▸ Given records
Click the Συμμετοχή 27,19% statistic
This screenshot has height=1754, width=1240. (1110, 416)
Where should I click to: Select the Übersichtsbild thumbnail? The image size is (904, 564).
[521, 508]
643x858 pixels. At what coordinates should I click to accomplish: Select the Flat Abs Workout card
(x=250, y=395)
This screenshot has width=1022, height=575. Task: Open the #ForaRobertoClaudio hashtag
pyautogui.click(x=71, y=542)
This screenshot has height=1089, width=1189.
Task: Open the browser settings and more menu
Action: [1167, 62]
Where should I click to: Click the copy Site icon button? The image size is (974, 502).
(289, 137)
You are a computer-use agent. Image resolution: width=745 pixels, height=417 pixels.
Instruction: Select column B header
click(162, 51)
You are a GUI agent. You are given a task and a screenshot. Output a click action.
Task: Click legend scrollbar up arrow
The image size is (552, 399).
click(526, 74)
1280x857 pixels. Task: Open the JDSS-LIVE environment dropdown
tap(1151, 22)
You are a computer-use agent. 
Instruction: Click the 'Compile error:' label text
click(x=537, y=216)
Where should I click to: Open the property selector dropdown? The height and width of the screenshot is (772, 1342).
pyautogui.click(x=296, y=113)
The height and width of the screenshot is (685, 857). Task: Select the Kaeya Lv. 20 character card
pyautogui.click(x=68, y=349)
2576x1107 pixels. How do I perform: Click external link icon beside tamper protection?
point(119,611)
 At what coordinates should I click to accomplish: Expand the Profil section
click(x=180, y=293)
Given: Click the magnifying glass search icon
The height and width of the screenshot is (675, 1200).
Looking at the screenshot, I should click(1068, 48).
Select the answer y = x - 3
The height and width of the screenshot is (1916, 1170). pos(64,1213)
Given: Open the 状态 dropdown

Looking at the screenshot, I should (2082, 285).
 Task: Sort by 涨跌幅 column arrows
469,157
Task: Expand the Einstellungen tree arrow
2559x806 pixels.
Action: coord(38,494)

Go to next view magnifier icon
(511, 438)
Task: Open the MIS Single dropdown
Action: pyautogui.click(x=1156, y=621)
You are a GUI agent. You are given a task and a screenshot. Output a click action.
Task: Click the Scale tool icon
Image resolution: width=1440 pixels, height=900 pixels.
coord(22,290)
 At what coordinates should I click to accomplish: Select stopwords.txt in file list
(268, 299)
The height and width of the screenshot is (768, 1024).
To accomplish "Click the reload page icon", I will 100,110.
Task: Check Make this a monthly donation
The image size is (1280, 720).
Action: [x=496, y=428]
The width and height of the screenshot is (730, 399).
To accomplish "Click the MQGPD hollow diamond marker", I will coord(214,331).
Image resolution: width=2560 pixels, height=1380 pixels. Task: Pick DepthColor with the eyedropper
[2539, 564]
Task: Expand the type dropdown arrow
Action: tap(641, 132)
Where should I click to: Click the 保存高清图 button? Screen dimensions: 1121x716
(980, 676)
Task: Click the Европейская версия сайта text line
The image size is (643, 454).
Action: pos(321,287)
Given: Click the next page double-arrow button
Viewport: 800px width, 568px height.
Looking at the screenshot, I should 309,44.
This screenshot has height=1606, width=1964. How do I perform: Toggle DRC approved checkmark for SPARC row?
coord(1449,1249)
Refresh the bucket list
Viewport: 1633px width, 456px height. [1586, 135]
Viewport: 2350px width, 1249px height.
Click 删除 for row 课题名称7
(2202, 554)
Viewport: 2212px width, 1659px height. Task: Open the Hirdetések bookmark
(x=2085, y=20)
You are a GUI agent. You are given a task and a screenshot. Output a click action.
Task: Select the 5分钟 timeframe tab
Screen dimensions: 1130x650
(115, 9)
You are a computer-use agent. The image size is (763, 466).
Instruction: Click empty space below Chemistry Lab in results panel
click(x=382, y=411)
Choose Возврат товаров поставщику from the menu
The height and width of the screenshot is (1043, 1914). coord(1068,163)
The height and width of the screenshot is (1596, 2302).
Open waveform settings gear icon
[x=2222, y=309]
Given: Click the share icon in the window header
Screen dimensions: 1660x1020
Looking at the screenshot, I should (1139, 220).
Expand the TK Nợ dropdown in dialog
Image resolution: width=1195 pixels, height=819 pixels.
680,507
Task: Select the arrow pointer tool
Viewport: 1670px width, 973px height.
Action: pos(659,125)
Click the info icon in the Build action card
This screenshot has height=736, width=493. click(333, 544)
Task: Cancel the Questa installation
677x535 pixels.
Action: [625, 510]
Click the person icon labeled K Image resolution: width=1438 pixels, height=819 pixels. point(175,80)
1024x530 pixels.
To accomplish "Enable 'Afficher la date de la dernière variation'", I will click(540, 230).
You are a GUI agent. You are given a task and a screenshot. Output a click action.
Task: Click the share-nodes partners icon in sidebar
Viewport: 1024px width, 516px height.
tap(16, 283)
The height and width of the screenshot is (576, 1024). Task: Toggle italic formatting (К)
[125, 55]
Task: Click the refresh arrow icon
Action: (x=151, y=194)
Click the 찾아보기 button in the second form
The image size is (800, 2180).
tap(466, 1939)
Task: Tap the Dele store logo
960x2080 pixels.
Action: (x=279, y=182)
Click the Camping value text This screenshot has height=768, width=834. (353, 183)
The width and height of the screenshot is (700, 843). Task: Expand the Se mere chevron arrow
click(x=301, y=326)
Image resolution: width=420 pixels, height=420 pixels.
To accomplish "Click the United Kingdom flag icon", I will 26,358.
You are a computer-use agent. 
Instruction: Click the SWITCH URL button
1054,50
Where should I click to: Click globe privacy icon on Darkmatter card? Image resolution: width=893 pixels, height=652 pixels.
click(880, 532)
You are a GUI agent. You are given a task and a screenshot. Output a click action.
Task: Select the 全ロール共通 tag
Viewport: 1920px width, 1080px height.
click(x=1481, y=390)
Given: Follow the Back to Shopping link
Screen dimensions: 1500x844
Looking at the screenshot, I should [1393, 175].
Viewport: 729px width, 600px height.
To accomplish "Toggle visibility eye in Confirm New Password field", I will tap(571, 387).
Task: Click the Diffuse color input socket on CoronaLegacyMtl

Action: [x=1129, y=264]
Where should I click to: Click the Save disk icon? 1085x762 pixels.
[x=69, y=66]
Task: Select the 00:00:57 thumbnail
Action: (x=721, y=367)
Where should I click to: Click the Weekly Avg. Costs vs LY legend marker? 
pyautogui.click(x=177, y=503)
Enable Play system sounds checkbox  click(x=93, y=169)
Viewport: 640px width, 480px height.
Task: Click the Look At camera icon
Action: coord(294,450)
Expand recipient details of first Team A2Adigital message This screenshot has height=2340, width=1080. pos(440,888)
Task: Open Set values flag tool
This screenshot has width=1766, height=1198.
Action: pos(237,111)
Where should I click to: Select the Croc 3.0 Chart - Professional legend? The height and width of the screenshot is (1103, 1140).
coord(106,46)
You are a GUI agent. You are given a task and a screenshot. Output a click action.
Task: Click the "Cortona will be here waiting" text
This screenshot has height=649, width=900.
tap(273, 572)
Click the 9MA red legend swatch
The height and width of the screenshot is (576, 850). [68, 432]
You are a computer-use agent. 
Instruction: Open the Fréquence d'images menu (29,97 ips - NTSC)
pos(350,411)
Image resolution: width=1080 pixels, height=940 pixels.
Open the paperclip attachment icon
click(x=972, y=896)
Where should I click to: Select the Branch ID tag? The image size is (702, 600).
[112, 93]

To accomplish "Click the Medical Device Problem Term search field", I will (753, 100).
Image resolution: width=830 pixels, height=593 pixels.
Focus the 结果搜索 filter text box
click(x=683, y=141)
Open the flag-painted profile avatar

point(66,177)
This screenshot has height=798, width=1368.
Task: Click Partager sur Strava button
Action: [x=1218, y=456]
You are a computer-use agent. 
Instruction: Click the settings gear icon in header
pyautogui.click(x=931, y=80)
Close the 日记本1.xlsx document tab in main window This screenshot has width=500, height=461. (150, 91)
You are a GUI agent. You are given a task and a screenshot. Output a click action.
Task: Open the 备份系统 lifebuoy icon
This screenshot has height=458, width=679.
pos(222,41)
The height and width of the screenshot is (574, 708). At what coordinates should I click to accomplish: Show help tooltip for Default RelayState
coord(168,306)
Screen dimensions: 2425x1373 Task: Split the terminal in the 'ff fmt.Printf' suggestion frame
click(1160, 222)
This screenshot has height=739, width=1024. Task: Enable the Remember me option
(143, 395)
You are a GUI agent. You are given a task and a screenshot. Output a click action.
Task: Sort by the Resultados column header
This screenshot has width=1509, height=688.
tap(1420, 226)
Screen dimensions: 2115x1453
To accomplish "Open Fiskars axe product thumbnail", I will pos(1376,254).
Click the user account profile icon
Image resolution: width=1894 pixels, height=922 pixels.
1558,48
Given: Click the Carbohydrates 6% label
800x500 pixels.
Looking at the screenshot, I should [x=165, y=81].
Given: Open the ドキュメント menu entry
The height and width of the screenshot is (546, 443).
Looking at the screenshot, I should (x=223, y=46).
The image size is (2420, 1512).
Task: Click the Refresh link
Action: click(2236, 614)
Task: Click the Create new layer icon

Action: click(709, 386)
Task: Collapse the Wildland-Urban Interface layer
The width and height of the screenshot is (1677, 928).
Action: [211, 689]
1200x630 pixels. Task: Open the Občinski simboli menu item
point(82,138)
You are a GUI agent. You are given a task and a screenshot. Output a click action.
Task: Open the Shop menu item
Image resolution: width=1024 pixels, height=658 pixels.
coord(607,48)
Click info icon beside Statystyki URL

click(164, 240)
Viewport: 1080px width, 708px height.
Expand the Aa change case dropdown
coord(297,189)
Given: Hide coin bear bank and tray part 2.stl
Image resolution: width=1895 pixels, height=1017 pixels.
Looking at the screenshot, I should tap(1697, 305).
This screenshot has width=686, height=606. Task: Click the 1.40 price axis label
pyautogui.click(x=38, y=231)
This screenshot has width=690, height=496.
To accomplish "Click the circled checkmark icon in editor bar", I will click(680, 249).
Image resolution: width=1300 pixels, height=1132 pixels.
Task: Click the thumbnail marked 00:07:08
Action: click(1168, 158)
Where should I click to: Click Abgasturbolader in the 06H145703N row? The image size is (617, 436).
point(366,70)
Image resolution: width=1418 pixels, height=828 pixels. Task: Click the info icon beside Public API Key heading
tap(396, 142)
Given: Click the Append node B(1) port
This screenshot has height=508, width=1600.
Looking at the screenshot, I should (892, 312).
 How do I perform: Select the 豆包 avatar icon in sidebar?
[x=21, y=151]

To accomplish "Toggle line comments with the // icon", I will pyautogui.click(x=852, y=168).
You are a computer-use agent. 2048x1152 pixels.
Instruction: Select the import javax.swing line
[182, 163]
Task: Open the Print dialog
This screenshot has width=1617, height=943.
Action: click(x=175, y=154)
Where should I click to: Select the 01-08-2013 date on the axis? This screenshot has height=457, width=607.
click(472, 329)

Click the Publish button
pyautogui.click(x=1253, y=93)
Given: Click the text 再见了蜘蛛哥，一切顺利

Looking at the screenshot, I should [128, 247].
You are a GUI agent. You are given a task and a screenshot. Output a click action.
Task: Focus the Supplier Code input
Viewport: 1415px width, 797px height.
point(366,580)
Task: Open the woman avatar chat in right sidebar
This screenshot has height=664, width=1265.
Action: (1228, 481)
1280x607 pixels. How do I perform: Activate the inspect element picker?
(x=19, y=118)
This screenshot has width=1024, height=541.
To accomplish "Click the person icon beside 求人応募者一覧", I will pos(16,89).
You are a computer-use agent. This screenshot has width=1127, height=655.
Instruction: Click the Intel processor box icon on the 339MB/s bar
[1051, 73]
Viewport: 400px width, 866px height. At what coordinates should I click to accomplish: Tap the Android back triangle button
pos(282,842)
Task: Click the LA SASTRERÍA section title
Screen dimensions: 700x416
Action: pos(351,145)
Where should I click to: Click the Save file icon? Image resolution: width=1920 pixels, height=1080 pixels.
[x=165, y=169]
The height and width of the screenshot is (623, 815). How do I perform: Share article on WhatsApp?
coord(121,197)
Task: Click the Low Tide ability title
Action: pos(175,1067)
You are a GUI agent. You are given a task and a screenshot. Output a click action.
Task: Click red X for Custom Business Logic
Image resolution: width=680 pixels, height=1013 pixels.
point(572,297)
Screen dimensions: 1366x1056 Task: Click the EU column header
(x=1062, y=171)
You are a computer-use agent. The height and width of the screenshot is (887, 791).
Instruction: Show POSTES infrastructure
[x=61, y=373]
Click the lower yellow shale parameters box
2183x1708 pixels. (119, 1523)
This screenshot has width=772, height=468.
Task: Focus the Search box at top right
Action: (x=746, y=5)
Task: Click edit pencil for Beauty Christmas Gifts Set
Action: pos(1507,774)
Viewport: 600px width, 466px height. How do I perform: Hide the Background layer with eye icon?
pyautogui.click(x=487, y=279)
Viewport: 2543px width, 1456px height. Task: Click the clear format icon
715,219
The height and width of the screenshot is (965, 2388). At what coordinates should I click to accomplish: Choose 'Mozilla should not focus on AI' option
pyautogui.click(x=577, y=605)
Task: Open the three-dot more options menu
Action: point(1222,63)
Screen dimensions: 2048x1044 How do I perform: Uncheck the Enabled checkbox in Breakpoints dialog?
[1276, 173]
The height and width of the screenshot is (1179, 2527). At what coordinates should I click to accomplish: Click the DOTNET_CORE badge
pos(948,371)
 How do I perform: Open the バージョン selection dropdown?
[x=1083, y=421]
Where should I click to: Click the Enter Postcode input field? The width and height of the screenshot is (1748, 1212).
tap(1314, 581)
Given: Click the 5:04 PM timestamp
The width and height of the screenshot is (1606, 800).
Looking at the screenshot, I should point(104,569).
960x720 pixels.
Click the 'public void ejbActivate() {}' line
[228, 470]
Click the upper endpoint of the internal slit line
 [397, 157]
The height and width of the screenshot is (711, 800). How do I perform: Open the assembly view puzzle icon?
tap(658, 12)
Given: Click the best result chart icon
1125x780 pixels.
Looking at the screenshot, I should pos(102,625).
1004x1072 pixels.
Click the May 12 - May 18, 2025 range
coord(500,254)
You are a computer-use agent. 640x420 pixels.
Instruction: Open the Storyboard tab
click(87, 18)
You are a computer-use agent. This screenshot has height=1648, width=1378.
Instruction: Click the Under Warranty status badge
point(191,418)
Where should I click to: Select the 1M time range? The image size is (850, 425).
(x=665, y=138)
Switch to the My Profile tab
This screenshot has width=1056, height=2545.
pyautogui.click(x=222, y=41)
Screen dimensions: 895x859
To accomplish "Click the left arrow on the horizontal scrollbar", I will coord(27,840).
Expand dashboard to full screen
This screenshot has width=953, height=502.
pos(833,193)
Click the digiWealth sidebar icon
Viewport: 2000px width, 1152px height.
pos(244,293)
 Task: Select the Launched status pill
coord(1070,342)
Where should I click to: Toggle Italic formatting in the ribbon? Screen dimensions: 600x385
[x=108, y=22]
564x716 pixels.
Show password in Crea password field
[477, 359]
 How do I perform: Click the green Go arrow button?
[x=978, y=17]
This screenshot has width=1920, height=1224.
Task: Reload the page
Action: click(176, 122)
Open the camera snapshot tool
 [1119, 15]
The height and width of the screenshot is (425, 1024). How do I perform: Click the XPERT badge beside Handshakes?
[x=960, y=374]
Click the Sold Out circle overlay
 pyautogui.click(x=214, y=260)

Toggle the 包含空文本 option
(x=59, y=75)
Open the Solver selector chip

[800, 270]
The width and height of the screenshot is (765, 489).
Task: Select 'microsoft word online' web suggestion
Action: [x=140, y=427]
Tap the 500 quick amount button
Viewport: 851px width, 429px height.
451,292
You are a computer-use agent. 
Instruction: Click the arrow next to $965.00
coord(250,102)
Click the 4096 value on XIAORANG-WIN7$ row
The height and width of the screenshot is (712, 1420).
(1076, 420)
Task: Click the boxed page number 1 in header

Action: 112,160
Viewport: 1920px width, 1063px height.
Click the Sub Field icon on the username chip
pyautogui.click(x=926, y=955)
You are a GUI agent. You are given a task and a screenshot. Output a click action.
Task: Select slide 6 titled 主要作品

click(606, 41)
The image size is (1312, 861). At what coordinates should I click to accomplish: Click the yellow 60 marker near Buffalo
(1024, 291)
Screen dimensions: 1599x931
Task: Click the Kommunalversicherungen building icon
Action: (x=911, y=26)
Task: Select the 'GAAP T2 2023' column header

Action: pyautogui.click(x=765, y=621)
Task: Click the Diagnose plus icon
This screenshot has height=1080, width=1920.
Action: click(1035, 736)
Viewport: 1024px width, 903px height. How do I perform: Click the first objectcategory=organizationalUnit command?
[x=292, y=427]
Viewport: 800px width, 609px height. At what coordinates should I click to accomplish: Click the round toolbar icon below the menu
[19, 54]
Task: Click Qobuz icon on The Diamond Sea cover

▸ Prompt
Rewrite the records from the line containing "Where should I click to: Click the Weekly" through the line containing "will (753, 100).", both included, with "legend" changed to "key" and everything else left as it is. Give back only those lines.

▸ Reply to the exercise
Where should I click to: Click the Weekly Avg. Costs vs LY key marker? 
pyautogui.click(x=177, y=503)
Enable Play system sounds checkbox  click(x=93, y=169)
Viewport: 640px width, 480px height.
Task: Click the Look At camera icon
Action: coord(294,450)
Expand recipient details of first Team A2Adigital message This screenshot has height=2340, width=1080. pos(440,888)
Task: Open Set values flag tool
This screenshot has width=1766, height=1198.
Action: pos(237,111)
Where should I click to: Select the Croc 3.0 Chart - Professional key? The height and width of the screenshot is (1103, 1140).
coord(106,46)
You are a GUI agent. You are given a task and a screenshot. Output a click action.
Task: Click the "Cortona will be here waiting" text
This screenshot has height=649, width=900.
tap(273, 572)
Click the 9MA red key swatch
The height and width of the screenshot is (576, 850). [68, 432]
You are a computer-use agent. 
Instruction: Open the Fréquence d'images menu (29,97 ips - NTSC)
pos(350,411)
Image resolution: width=1080 pixels, height=940 pixels.
Open the paperclip attachment icon
click(x=972, y=896)
Where should I click to: Select the Branch ID tag? The image size is (702, 600).
[112, 93]

To accomplish "Click the Medical Device Problem Term search field", I will (753, 100).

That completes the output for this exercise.